The following statements are all true.

  • It's easier to remember things which are connected.
  • It's easier to remember one thing than to remember two things.
  • It's easier to remember three things than to remember two things.

...wait, what?

Alright, I cheated a bit. The last one should be "It's easier to remember one thing which connects more two things than to remember two things."

Make sense?

Great, what are the three things I just told you?


Any memory champion can tell you it's easy to remember sets and spaces. Learn synonyms together, and it's easier to remember the meanings of all the words together.

Remembering all the things in a backpack is hard. Remembering all the pockets and what's in each is easy.

Unfortunately, whether formal or informal, most memory exercises are about individual items.

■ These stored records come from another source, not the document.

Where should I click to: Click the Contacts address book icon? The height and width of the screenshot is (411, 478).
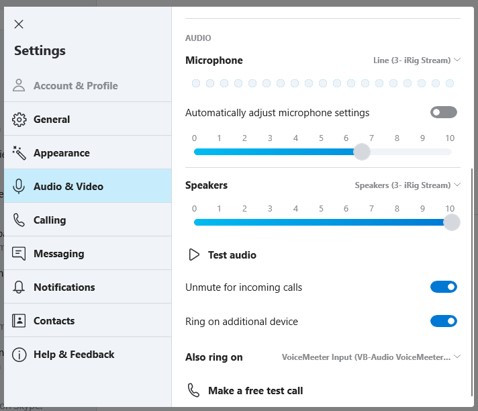[19, 321]

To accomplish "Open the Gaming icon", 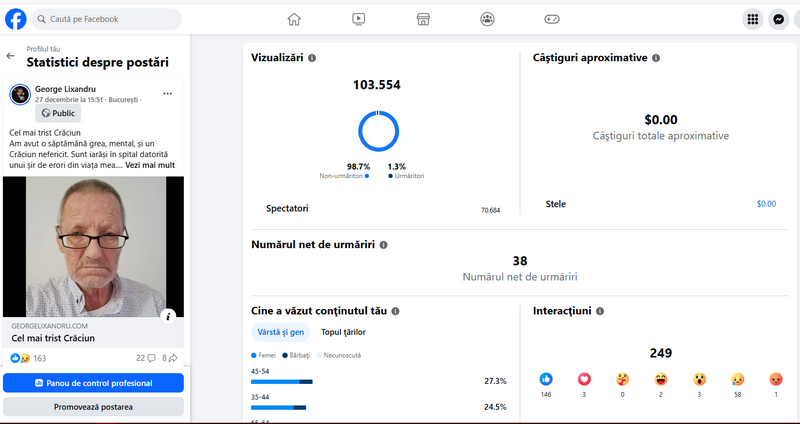I will click(551, 19).
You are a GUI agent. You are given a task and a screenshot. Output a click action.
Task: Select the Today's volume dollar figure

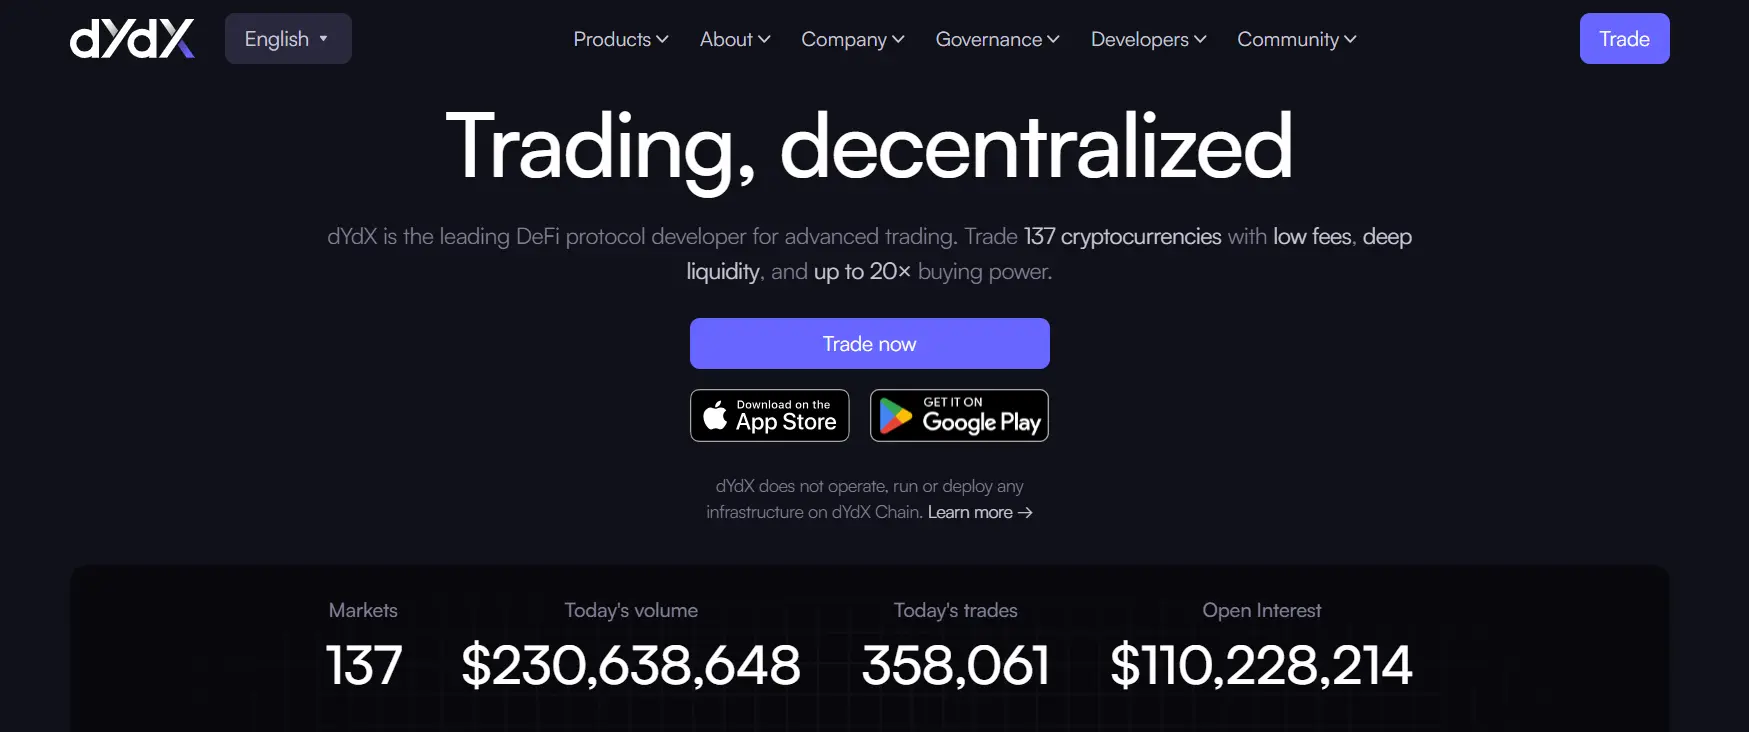pos(631,665)
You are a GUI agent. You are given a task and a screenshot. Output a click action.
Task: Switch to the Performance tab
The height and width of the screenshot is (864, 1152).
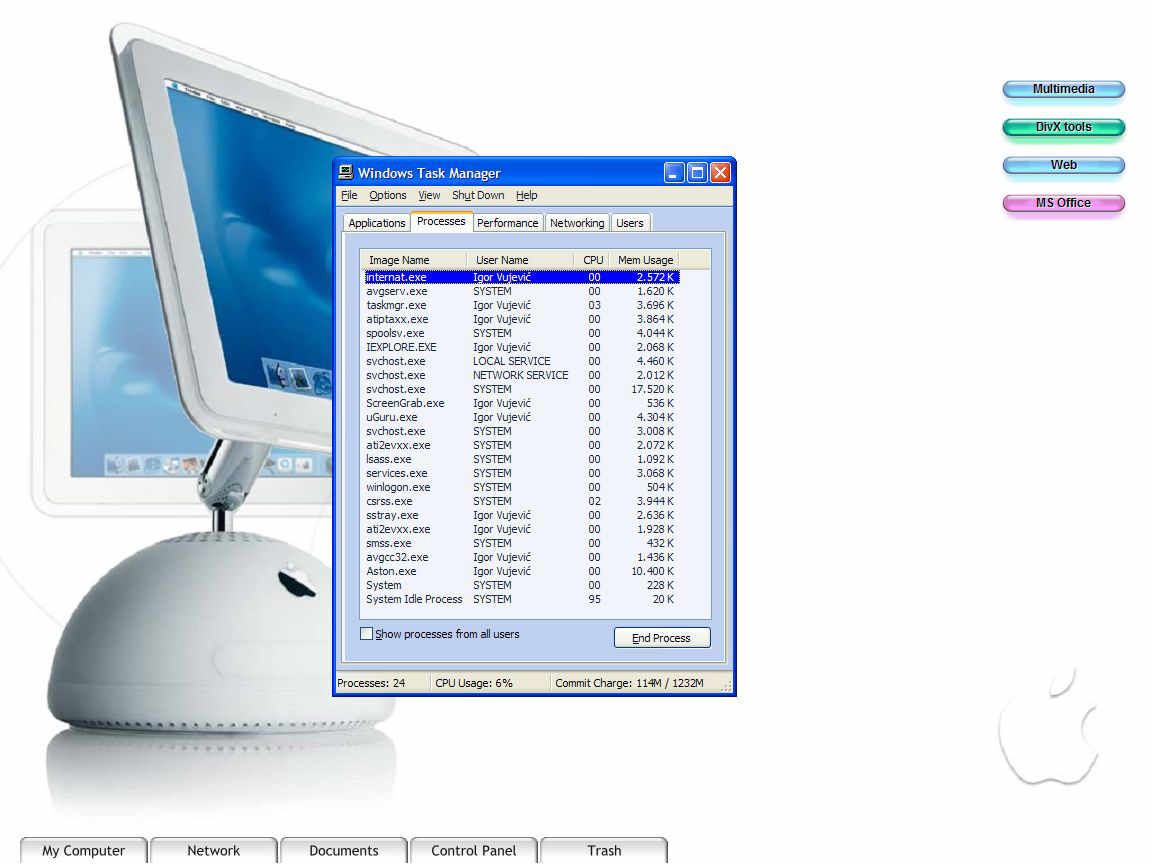507,223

There's any number of reasons things which are part of a set, artificial or deliberate, will be split when you learn them. Similar things come up far apart because they aren't related, they just have similar names. You learn things one at a time as you need them, or you split up the learning for spaced repetition. Things come up together, but there's so many things in the larger set that you don't learn to differentiate the smaller one.

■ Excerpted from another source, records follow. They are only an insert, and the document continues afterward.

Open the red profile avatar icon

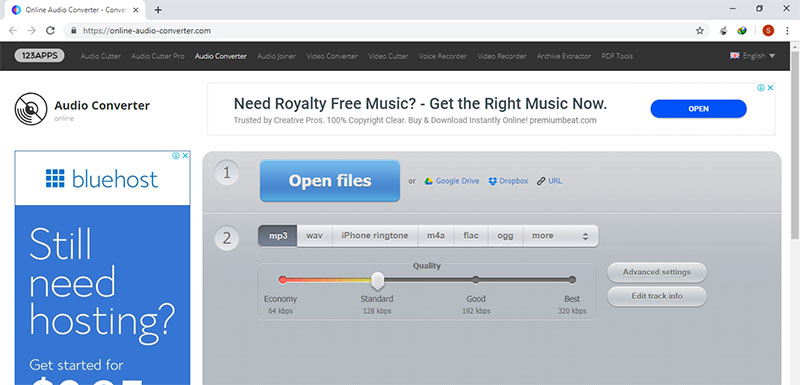pyautogui.click(x=768, y=31)
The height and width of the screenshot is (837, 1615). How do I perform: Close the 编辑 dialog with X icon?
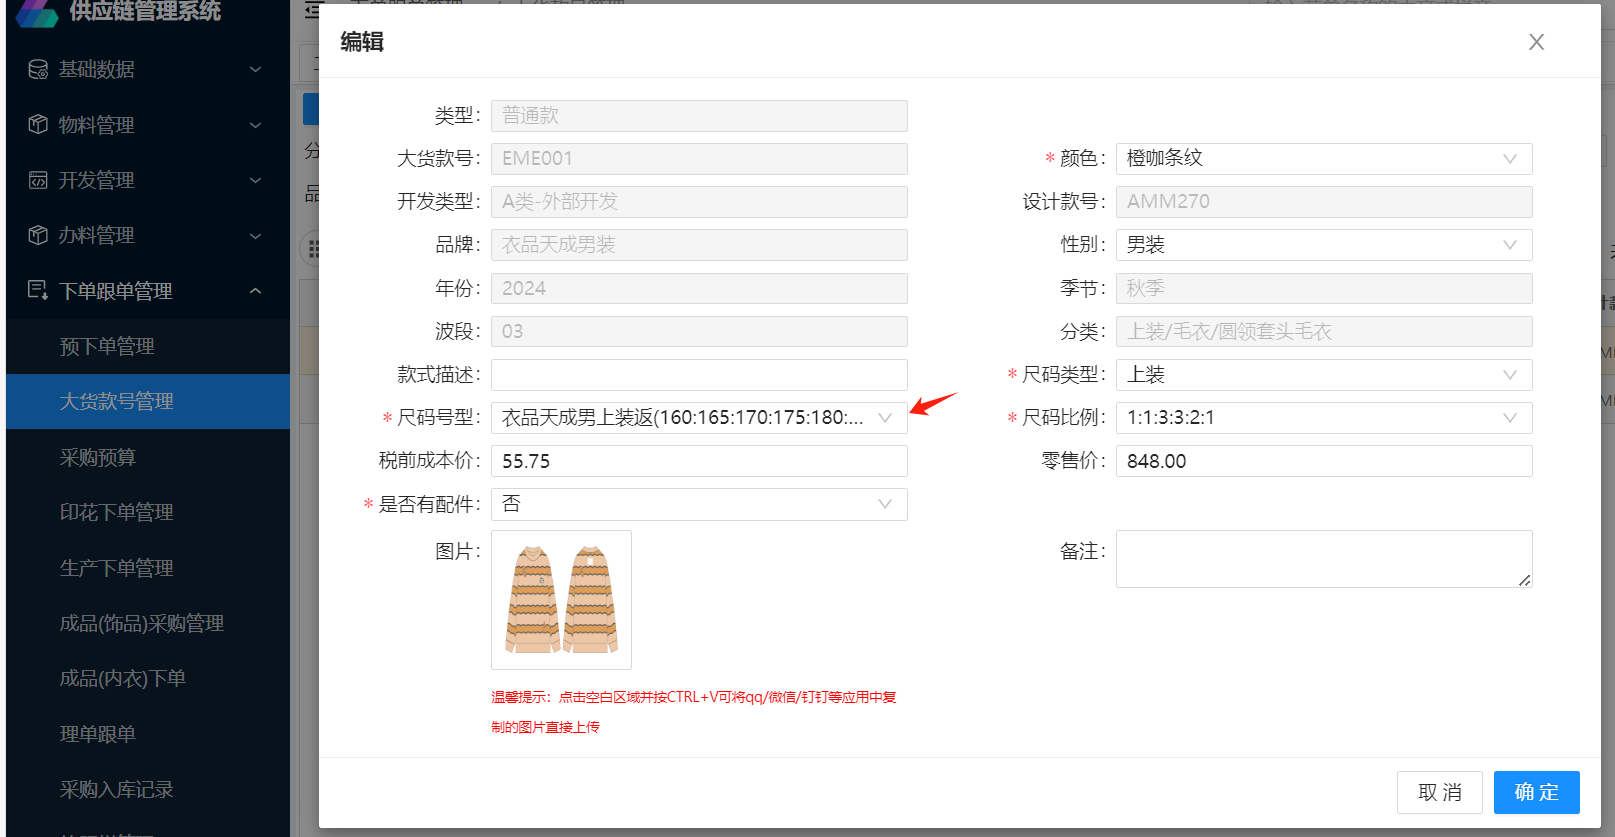point(1536,42)
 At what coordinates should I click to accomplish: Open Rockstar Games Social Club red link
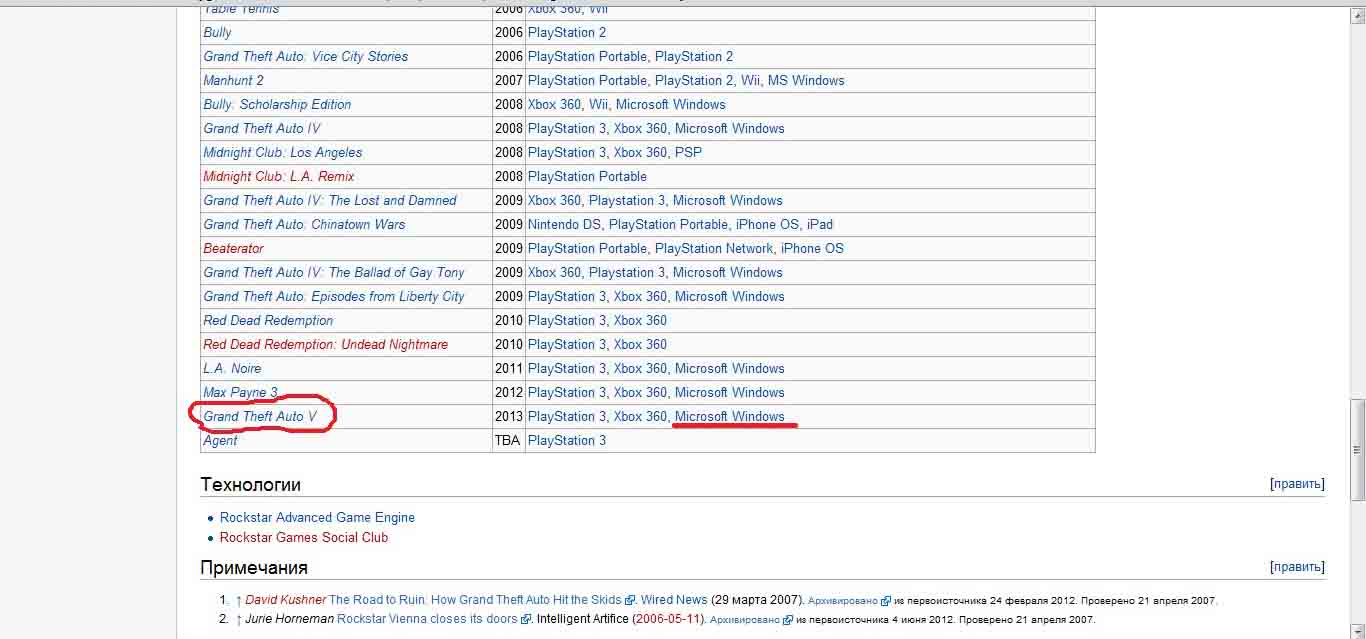point(303,537)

If you have a strong memory or enough other context to make do, that can be fine. But if you struggle to remember the difference, it's going to be rough.

Here's a little example. How many times have I used it's in this post?

It's more than half a dozen. But when I started writing this blog, I couldn't remember if it was it's or its. Every time I proofread I was uncertain, so I'd search "whats the contraction for it is" every time. Functional, but it's slow.

Turns out, pretty hard to remember both if you only remember them one at a time. If you can't keep them straight, you'll end up guessing the same answer for both, and you'll be right half the time.

If one of them is more common than the other (I use it's frequently), you end up guessing that one every time. You'll do better than chance, but you're still guessing 100% of the time. If you're using a formalized flashcard system or something else which splits ideas up, you'll never have a chance to properly clarify the set.

So do it yourself, relearn them as a set. "It's stole the apostrophe from the possessive its, what a contradiction." Whatever works for you.

After a while, it'll became second nature. Nowadays I mentally recoil when I see its wrong, it just looks off.1 I've seen it too often. The set is just training wheels for your true memory, you can pop them off once the memory is stuck.

Now replace it's and its with two people with similar faces and names.

Memory matters.

Good luck,

- Rew

Nightly Notes

I once spotted an it's its typo twenty minutes after sending out a document. I knew the receiver wouldn't notice or care, but I'm still annoyed it happened because of what it indicates.

Memory is the foundation of skill. If you can't churn out the fundamentals of clear spelling, how are you planning to get any writing done?

One of the many reasons I decided to lock myself into a daily release schedule was to force that skill building, although I certainly wasn't expecting to stop mixing it's with its to be one of the noticeable changes.

I wonder what else I've missed.

This post snuck up on me, I was doing something entirely unrelated to this when it came to mind. Then I realized I simply had to write it while the idea was hot. The opener format is stolen from an old draft on a different topic where I couldn't get the contradiction to line up nicely. I think it works well here.

I had a brief phase of wondering if I would run out of topics, but I haven't even touched things I assumed would be old hat by now. 70+ posts in, I'm feeling quite confident I can keep this up indefinitely.

We'll see if it lasts.

- Rew


  1. Here's your cookie for spotting the wrong its. Also, yes, I have and will continue to mix them up anyway. I still miss the typos for the same reason my eyes skip over missing words, the point is that when I'm deliberately checking it's instinctual.